So go ahead a try it and tell us.

Announcing the OpenERP corner.

I’m starting a new “column” in this blog. I call it the “OpenERP corner”. It’s going to be about anything I think is lacking in the OpenERP Book or somewhat misguiding in it’s technical documentation as well.

I think this column might help others like me seeking for orientation. It’s not intended to be accurate and will probably start some debate. That’s what I want.

I cannot reach for accuracy because OpenERP is a moving target. It changes on a daily basis. Also my blog time is being reduced to less than an hour per week and covering any OpenERP topic will take several hours.

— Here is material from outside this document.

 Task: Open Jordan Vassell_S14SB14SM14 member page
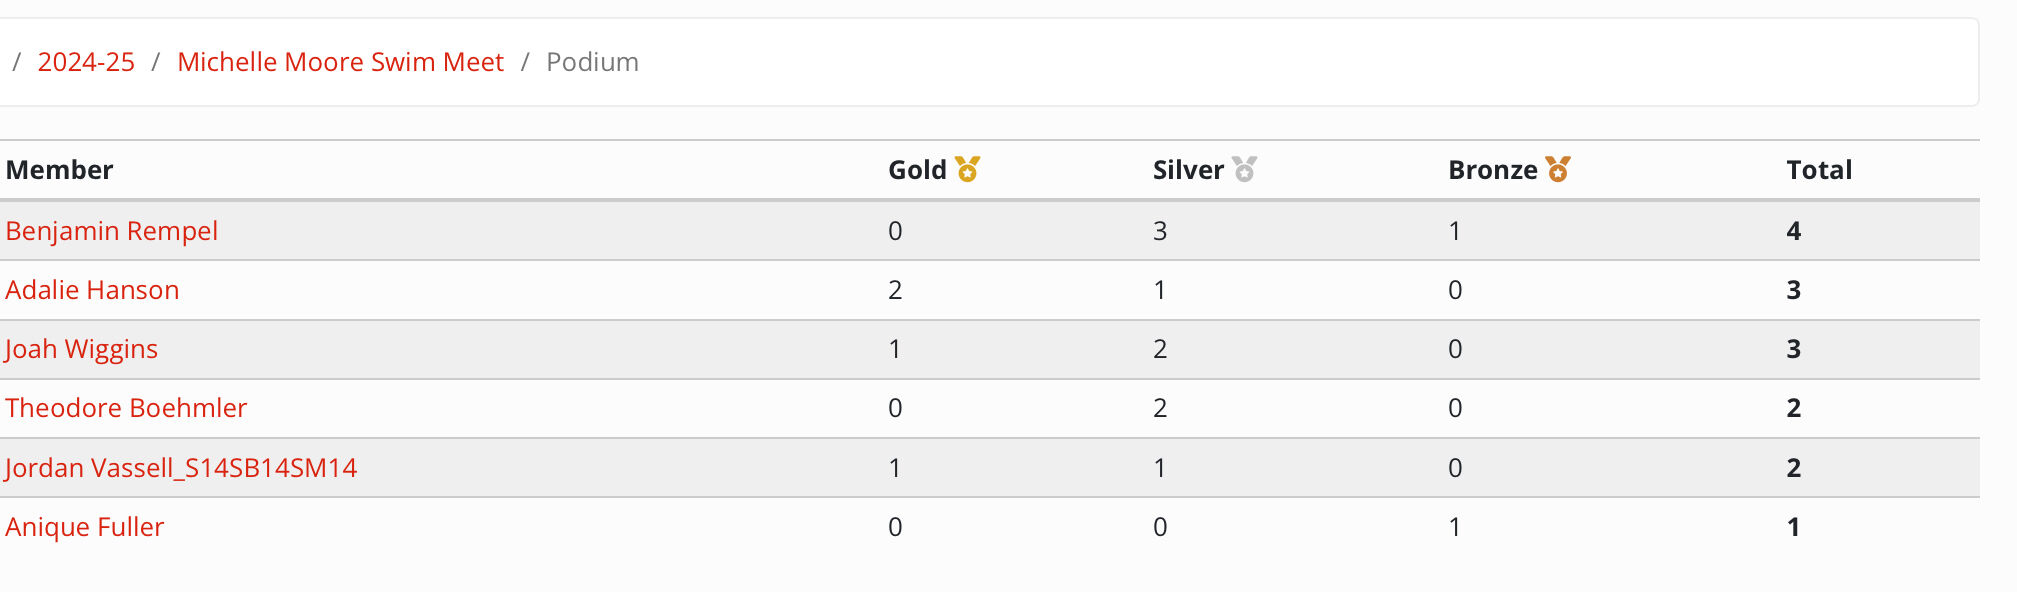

Anyway the “most accurate” place for seeking current information would be the help forum. And since I’m offline 99% of the time (guess why) I cannot participate much there.

The debate stuff is more like a hope. Engaging in a debate (if not lead to a flame war of taste) is always enlightening. I might as well be wrong when I say something, so that leaves space to be corrected (and taught).

So let’s stop now into this introduction and start writing my first post for the “OpenERP corner”.

See you in a couple of weeks.

The productivity of tomorrow trumps that of today

That’s probably harsh, but I think it is absolutely right. Doing crappy software today to be more productive today will make you less productive tomorrow. It’s this simple. And that’s cumulative too; meaning that if you neglect your future productivity, it will be slowly diminishing until a point of negative competitive disadvantage where you’ll find yourself struggling to keep up instead of innovating.

And it’s so damn exhausting to explain why…

Software complexity does not come from the tools, but from the mental framework required (and imposed at times) to understand it. So don’t ever think measuring Cyclomatic Complexity (CC) and other similar metrics will yield something close to the true measure of the quality of your code.

There are only two hard things in Computer Science: cache invalidation and naming things.

—Phil Karlton

def _check(l):
    if len(l) <= 1:
       return l
    l1, l2 = [], []
    m = l[0]
    for x in l[1:]:
       if x <=m :
          l1.append(x)
       else:
          l2.append(x)
    return _check(l1) + [m] +_check(l2)

This code has a nice CC of 4 which is very nice; yet it will take you at least a minute to figure out what it does. If only I had chosen to name the function quicksort

>>> _check([84, 95, 89, 4, 77, 24, 95, 86, 70, 16])
[4, 16, 24, 70, 77, 84, 86, 89, 95, 95]

A quiz in less than 5 seconds: What does it mean in OpenERP’s ORM the following lines of code?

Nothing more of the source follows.